In a terminal, start master to distribute mnist training tasks.
docker run --net=host --rm -it -v $EDL_REPO:/edl_dir -w /edl_dir \ elasticdl:dev \ bash -c "python -m elasticdl.python.master.main \ --model_zoo=model_zoo \ --model_def=mnist_functional_api.mnist_functional_api.custom_model \ --job_name=test \ --training_data=/data/mnist/train \ --validation_data=/data/mnist/test \ --evaluation_steps=15 \ --num_epochs=2 \ --checkpoint_steps=2 \ --grads_to_wait=2 \ --minibatch_size=10 \ --num_minibatches_per_task=10 \ --log_level=INFO"
In another terminal, start a worker
docker run --net=host --rm -it -v $EDL_REPO:/edl_dir -w /edl_dir \ elasticdl:dev \ bash -c "python -m elasticdl.python.worker.main \ --worker_id=1 \ --model_zoo=model_zoo \ --model_def=mnist_functional_api.mnist_functional_api.custom_model \ --minibatch_size=10 \ --job_type=training_with_evaluation \ --master_addr=localhost:50001 \ --log_level=INFO"
This will train MNIST data with a model defined in model_zoo/mnist_functional_api/mnist_functional_api.py for 2 epoches. Note that, the master will save model checkpoints in a local directory
If you get some issues related to proto definitions, please run the following command to build latest proto components.
make -f elasticdl/Makefile
We can also test ElasticDL job in a Kubernetes cluster using the previously built image.
First make sure the built image has been pushed to a docker registry, and then run the following command to launch the job.
kubectl apply -f manifests/examples/elasticdl-demo-k8s.yaml
For running demo job in Minikube, please make sure run
eval $(minikube docker-env) first, and then build images.

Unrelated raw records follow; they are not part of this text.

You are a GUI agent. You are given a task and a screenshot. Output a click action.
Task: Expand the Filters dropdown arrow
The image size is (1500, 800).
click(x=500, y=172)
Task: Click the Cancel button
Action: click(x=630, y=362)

kubectl apply -f manifests/examples/elasticdl-demo-minikube.yaml
If you find permission error in the main pod log, e.g.,
"pods is forbidden: User \"system:serviceaccount:default:default\" cannot create resource \"pods\"", you need to grant pod-related permissions for the default user.
kubectl apply -f manifests/examples/elasticdl-rbac.yaml
All tests will be executed on Travis CI, which includes:
- Pre-commit checks
- Unit tests
- Integration tests
The unit tests and integration tests also contain tests running on a local Kubernetes cluster via Minikube and tests that require data sources from ODPS. Please refer to Travis configuration file for more details.
Note that tests related to ODPS will not be executed on pull requests created from forks since the ODPS access information has been secured on Travis and only those who have write access can retrieve it. Developers who have write access to this repo are encouraged to submit pull requests from branches instead of forks if any code related to ODPS has been modified.
Also note that two test cases of integration tests involve loading checkpoint. It is not easy to automatically generate checkpoints when doing integration tests. Currently we save a checkpoint file in the test data folder of the ElasticDL Github repository and use this checkpoint file for integration tests. Thus you need to re-generate a new checkpoint file if your PR modifies the definition of Model protocol buffer.
If you want to trigger Travis builds without submitting a pull request, you can do so by developing on a branch and add this
branch name to the list in
branches section in Travis configuration file. Note that you can also trigger
Travis builds from forks but it requires additional work such as activating Travis for the forked repo and ODPS related tests
will be skipped as mentioned earlier.